Sarah does a good job covering the bases on what we know of the Democrats’ religious outreach in 2010. As she says, it’s not clear that they actually punted on faith outreach, and even if they did, it’s not why they lost, big.
Personally—and I’m just going to go out on a limb here—I think the GOP pouring hundreds of millions of dollars into a nasty, “us-versus-them” referendum on the economy may have played a role this cycle. As Christopher Hayes says, the way Democratic incumbents voted doesn’t seem to have made a difference. So why should some piddling church outreach?
It’s also worth pointing out that the DNC faith outreach program was slashed along with other outreach programs—under faith guru favorite Tim Kaine, no less. The Obama administration decided to turn away from Howard Dean’s agenda to their own, relying heavily on the Obama for America apparatus. Why they didn’t deploy OfA earlier and oftener, I couldn’t say, but if you’re looking for a lack of voter outreach to blame, that’s a good place to start.
But I want to suggest two alternative hypotheses to explain Tuesday’s results. One: age:
Those 65 and older split between the two parties in 2008 but backed Republicans by 19 points this time.
Older voters also turned out, boosting their clout in a year in which turnout was down. Two years ago, 16% of the electorate was 65 and older. This year, the age group made up about 25% of voters.
You might argue that Democrats could have done a better job appealing to young evangelicals, who are indeed much more likely than their parents or grandparents to vote for Obama. But given that the president was drawing crowds of 30,000-50,000 on college campuses throughout the fall, I’d say a safer argument is that Dems should have been using Obama’s personal charisma to appeal to the youth vote overall. Given the swing in the senior vote, it still might not have done the trick, but perhaps it would have mitigated some of the losses.

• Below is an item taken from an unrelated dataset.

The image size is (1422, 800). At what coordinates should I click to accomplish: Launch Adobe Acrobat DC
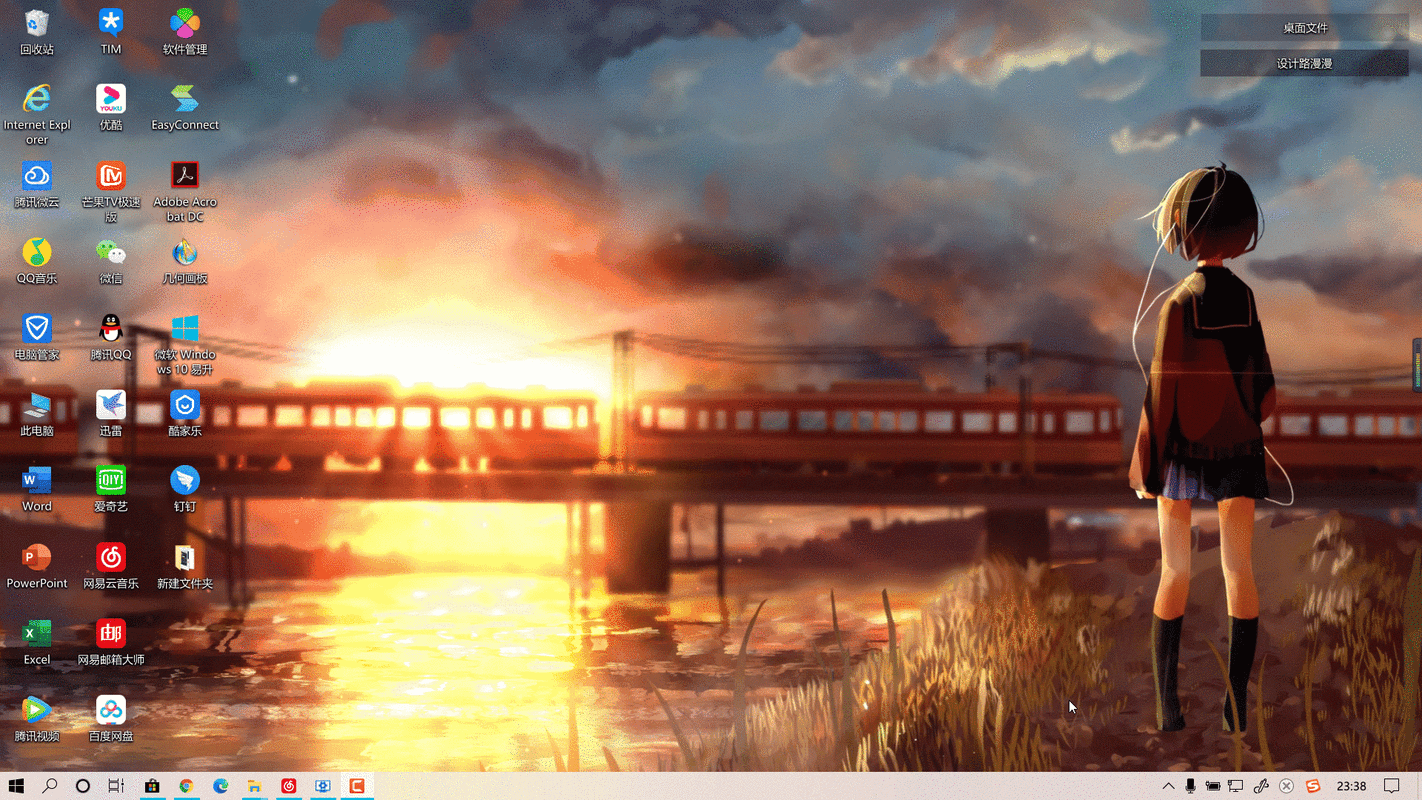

Two: the rural vote. This graphic (courtesy the Daily Yonder) sums it up pretty well:
Again, could Democrats have held some of those seats with appeals to white religious voters? Perhaps. But the more likely explanation is that these are conservative districts that would have been tough to hold in a friendly cycle, let alone one as surly as this one was.
Living as I do in one of those rural districts (my county was a prime mover in Russ Feingold’s downfall), I can tell you that nobody gave a crap about “values.” It was jobs, jobs, jobs.
If you stop to think about it geographically, the two kinds of areas that are chronically misrepresented are rural areas and poor inner cities. The money goes to suburbs and wealthier urban areas. The difference is that the folks in the inner cities know that Republicans are never going to serve their interests. The rural folks can and do swing between parties, based on who they think will give them a better deal.
And that, little children, is what it comes down to: if Democrats want to do better in election cycles, they should skip the Bible thumping and stick to offering voters a better deal than the other guys. Come to think it, it’s been tried before. How did that work out?